(Stored items from a collection)
--- START ---

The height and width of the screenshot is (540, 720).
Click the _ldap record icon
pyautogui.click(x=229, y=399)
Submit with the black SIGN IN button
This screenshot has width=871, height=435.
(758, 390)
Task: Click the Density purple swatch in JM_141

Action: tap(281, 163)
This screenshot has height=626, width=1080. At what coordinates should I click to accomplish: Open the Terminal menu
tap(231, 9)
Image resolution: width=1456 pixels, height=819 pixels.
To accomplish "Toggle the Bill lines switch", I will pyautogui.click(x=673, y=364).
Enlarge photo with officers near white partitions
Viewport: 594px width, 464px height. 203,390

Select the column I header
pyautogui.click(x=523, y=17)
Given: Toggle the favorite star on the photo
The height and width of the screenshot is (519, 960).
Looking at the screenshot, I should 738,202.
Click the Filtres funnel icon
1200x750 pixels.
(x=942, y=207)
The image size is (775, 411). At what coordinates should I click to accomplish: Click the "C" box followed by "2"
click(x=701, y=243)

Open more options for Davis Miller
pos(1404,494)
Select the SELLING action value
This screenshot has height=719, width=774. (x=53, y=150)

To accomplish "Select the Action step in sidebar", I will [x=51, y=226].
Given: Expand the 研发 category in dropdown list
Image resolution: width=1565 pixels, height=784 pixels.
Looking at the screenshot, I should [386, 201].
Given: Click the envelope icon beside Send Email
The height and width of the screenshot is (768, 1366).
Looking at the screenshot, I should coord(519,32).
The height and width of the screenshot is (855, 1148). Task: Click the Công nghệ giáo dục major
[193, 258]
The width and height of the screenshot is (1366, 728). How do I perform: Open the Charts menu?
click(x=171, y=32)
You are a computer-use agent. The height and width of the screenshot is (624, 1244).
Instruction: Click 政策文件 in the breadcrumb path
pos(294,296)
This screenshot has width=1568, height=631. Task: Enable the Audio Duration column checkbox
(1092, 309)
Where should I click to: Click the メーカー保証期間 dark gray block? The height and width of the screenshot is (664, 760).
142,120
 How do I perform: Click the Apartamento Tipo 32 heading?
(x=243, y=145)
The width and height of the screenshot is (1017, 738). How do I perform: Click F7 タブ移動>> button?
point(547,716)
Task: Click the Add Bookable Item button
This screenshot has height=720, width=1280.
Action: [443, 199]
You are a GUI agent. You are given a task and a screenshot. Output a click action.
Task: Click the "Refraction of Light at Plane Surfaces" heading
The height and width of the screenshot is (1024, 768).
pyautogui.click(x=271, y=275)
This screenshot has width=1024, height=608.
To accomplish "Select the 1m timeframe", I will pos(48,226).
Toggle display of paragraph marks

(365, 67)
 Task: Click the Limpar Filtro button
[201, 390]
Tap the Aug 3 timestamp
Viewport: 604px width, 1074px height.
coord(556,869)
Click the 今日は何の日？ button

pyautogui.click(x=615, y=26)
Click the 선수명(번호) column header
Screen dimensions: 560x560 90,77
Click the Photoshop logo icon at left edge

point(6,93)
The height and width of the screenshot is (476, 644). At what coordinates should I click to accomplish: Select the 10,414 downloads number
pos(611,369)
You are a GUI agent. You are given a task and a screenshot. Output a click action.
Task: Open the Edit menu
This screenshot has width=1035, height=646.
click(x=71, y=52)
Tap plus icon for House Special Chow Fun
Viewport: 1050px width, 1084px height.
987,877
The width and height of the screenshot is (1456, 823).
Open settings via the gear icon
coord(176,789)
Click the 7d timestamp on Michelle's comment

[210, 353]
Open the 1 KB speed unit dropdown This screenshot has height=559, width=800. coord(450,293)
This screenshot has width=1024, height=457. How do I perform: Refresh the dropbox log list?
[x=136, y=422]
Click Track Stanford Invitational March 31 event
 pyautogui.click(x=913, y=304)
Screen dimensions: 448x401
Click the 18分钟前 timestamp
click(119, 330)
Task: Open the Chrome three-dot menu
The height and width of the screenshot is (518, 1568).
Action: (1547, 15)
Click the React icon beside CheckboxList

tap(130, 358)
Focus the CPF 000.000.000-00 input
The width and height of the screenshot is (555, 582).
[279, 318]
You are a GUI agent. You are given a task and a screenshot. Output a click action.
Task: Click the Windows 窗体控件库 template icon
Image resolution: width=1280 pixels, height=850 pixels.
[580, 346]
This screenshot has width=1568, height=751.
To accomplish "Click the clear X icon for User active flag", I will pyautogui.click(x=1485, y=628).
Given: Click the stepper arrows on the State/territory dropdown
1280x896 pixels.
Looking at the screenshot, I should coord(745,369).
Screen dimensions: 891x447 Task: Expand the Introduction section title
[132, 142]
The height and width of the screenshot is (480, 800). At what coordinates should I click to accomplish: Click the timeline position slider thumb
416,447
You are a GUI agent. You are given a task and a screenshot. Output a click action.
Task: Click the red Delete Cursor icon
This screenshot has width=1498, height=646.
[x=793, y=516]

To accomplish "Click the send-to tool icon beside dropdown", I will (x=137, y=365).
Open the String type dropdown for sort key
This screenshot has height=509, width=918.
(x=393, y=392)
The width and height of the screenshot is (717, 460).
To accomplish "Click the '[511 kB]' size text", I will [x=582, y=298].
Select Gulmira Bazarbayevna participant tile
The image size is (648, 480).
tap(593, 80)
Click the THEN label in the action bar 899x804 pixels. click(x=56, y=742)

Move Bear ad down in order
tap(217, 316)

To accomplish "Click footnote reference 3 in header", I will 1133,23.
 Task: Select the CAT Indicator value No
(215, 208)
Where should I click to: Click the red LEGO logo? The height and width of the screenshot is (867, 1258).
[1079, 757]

--- END ---

**Aim of the task:** A verbatim copy of all the records is required. Write it out in full.

**Written response:**
The height and width of the screenshot is (540, 720).
Click the _ldap record icon
pyautogui.click(x=229, y=399)
Submit with the black SIGN IN button
This screenshot has width=871, height=435.
(758, 390)
Task: Click the Density purple swatch in JM_141

Action: tap(281, 163)
This screenshot has height=626, width=1080. At what coordinates should I click to accomplish: Open the Terminal menu
tap(231, 9)
Image resolution: width=1456 pixels, height=819 pixels.
To accomplish "Toggle the Bill lines switch", I will pyautogui.click(x=673, y=364).
Enlarge photo with officers near white partitions
Viewport: 594px width, 464px height. 203,390

Select the column I header
pyautogui.click(x=523, y=17)
Given: Toggle the favorite star on the photo
The height and width of the screenshot is (519, 960).
Looking at the screenshot, I should 738,202.
Click the Filtres funnel icon
1200x750 pixels.
(x=942, y=207)
The image size is (775, 411). At what coordinates should I click to accomplish: Click the "C" box followed by "2"
click(x=701, y=243)

Open more options for Davis Miller
pos(1404,494)
Select the SELLING action value
This screenshot has height=719, width=774. (x=53, y=150)

To accomplish "Select the Action step in sidebar", I will [x=51, y=226].
Given: Expand the 研发 category in dropdown list
Image resolution: width=1565 pixels, height=784 pixels.
Looking at the screenshot, I should [386, 201].
Given: Click the envelope icon beside Send Email
The height and width of the screenshot is (768, 1366).
Looking at the screenshot, I should coord(519,32).
The height and width of the screenshot is (855, 1148). Task: Click the Công nghệ giáo dục major
[193, 258]
The width and height of the screenshot is (1366, 728). How do I perform: Open the Charts menu?
click(x=171, y=32)
You are a computer-use agent. The height and width of the screenshot is (624, 1244).
Instruction: Click 政策文件 in the breadcrumb path
pos(294,296)
This screenshot has width=1568, height=631. Task: Enable the Audio Duration column checkbox
(1092, 309)
Where should I click to: Click the メーカー保証期間 dark gray block? The height and width of the screenshot is (664, 760).
142,120
 How do I perform: Click the Apartamento Tipo 32 heading?
(x=243, y=145)
The width and height of the screenshot is (1017, 738). How do I perform: Click F7 タブ移動>> button?
point(547,716)
Task: Click the Add Bookable Item button
This screenshot has height=720, width=1280.
Action: [443, 199]
You are a GUI agent. You are given a task and a screenshot. Output a click action.
Task: Click the "Refraction of Light at Plane Surfaces" heading
The height and width of the screenshot is (1024, 768).
pyautogui.click(x=271, y=275)
This screenshot has width=1024, height=608.
To accomplish "Select the 1m timeframe", I will pos(48,226).
Toggle display of paragraph marks

(365, 67)
 Task: Click the Limpar Filtro button
[201, 390]
Tap the Aug 3 timestamp
Viewport: 604px width, 1074px height.
coord(556,869)
Click the 今日は何の日？ button

pyautogui.click(x=615, y=26)
Click the 선수명(번호) column header
Screen dimensions: 560x560 90,77
Click the Photoshop logo icon at left edge

point(6,93)
The height and width of the screenshot is (476, 644). At what coordinates should I click to accomplish: Select the 10,414 downloads number
pos(611,369)
You are a GUI agent. You are given a task and a screenshot. Output a click action.
Task: Open the Edit menu
This screenshot has width=1035, height=646.
click(x=71, y=52)
Tap plus icon for House Special Chow Fun
Viewport: 1050px width, 1084px height.
987,877
The width and height of the screenshot is (1456, 823).
Open settings via the gear icon
coord(176,789)
Click the 7d timestamp on Michelle's comment

[210, 353]
Open the 1 KB speed unit dropdown This screenshot has height=559, width=800. coord(450,293)
This screenshot has width=1024, height=457. How do I perform: Refresh the dropbox log list?
[x=136, y=422]
Click Track Stanford Invitational March 31 event
 pyautogui.click(x=913, y=304)
Screen dimensions: 448x401
Click the 18分钟前 timestamp
click(119, 330)
Task: Open the Chrome three-dot menu
The height and width of the screenshot is (518, 1568).
Action: (1547, 15)
Click the React icon beside CheckboxList

tap(130, 358)
Focus the CPF 000.000.000-00 input
The width and height of the screenshot is (555, 582).
[279, 318]
You are a GUI agent. You are given a task and a screenshot. Output a click action.
Task: Click the Windows 窗体控件库 template icon
Image resolution: width=1280 pixels, height=850 pixels.
[580, 346]
This screenshot has width=1568, height=751.
To accomplish "Click the clear X icon for User active flag", I will pyautogui.click(x=1485, y=628).
Given: Click the stepper arrows on the State/territory dropdown
1280x896 pixels.
Looking at the screenshot, I should coord(745,369).
Screen dimensions: 891x447 Task: Expand the Introduction section title
[132, 142]
The height and width of the screenshot is (480, 800). At what coordinates should I click to accomplish: Click the timeline position slider thumb
416,447
You are a GUI agent. You are given a task and a screenshot. Output a click action.
Task: Click the red Delete Cursor icon
This screenshot has width=1498, height=646.
[x=793, y=516]

To accomplish "Click the send-to tool icon beside dropdown", I will (x=137, y=365).
Open the String type dropdown for sort key
This screenshot has height=509, width=918.
(x=393, y=392)
The width and height of the screenshot is (717, 460).
To accomplish "Click the '[511 kB]' size text", I will [x=582, y=298].
Select Gulmira Bazarbayevna participant tile
The image size is (648, 480).
tap(593, 80)
Click the THEN label in the action bar 899x804 pixels. click(x=56, y=742)

Move Bear ad down in order
tap(217, 316)

To accomplish "Click footnote reference 3 in header", I will 1133,23.
 Task: Select the CAT Indicator value No
(215, 208)
Where should I click to: Click the red LEGO logo? The height and width of the screenshot is (867, 1258).
[1079, 757]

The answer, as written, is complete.